Hey everyone, I'm so excited for the next three weeks at BLI. I can't wait to learn about molecular biology and finally be able to meet all of you. I am from Hopkinton, and am entering 10th grade after summer. Apart from school, during my free time I love to hang out with friends, play tennis, or volunteer at local farms and events. When I grow up, I have my mind set on being a pediatrican, so I want to prepare my self by learning about all the different aspects of biology during camp. See you all Monday!
Biological Research Final Project:
About Influenza:
Influenza, or more commonly known as the flu, severely sickens million of people each year, killing elderly and people with weakened immune systems on a constant basis.
The triangle diagram here shows the annual impacts of the flu since 2010, and these numbers were provided by CDC.
Screen Shot 2017-07-13 at 8.02.05 PM.png
Overall, there are four types of influenza viruses: A, B, C and D.

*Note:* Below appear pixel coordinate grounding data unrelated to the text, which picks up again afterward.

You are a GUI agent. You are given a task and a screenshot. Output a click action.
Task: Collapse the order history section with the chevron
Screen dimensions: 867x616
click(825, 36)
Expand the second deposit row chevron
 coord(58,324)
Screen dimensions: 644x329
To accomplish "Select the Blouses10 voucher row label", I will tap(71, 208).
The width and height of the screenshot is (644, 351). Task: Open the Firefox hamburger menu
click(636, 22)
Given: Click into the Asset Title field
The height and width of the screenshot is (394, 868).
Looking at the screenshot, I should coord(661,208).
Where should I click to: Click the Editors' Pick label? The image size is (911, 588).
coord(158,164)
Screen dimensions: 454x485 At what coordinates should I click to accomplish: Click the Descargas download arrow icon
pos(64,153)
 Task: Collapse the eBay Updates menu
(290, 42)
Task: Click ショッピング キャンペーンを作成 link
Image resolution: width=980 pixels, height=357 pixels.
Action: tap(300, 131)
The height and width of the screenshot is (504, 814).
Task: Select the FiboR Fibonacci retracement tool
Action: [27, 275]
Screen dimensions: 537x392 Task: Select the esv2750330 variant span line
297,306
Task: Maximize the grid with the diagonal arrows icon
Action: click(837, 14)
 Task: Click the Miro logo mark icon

Even though there are four type, every year, typically only two flu subtypes circulating in humans: Influenza A and Influenza B. Doctors must design vaccines for the next year in order to combat Influenza A and B, but those vaccines are almost always, far from perfect.
Human influenza A, is the one I focused on, as it is most held responsible for causing seasonal epidemics of disease almost every winter in the United States. Influenza A can be transmitted by airborne respiratory droplets, skin to skin contact, by saliva or touching contaminated surfaces.
As you can see, the flu is a lot more damaging and contagious than we typically think. That’s why I choose to do my project on flu prevention. But before I go into my solution, here is some background knowledge on the flu.
How Contagious is the Flu?
One fact that you may not know is that you be able to pass on the flu to someone else before you even know you are sick. Some people can be infected with the flu virus but have no symptoms, yet still spread the virus to others.
For example: Most healthy adults may be able to infect other people beginning 1 day before symptoms develop and up to 5 to 7 days after becoming sick. So even if enter a hospital during the winter especially, a good number of those people may have the flu and could get you sick.
Additionally, people with the flu can spread it to others up to, whom about 6 feet away.
How does the FLU make you sick: In order to get you sick, the flu cells must go through a complex process to infiltrate and start reproducing. In essence these are the steps the cell must undergo in order to spread disease:
The flu enters the body through the mucus membranes of your nose, eyes, or mouth.
The virus docks onto the surface of the cell membrane, allowing the cell to engulf the virus in a bubble and transports it towards the cell nucleus.
In order the release the virus, the virus’s capsid needs to be open. This is because, the few pieces of RNA that make up the genome of the flu virus are packed into a capsid, which keeps the virus stable when moving from cell to cell. The capsid also protects the viral genes against degradation.
However, in order for the virus to infect the host cell’s nucleus, the capsid of the flu virus needs to be cracked open. And to this is a really complicated process.
To achieve opening, the capsid of the influenza A virus imitates a bundle of protein waste – called an aggresome. Typically when detected, aggresome is disposed by the cell. However, since the flu virus is deceived as this aggresome protein waste, the cell’s disposal complex cracks open the capsid, as if it is aggresome, ultimately releasing the virus into the cell.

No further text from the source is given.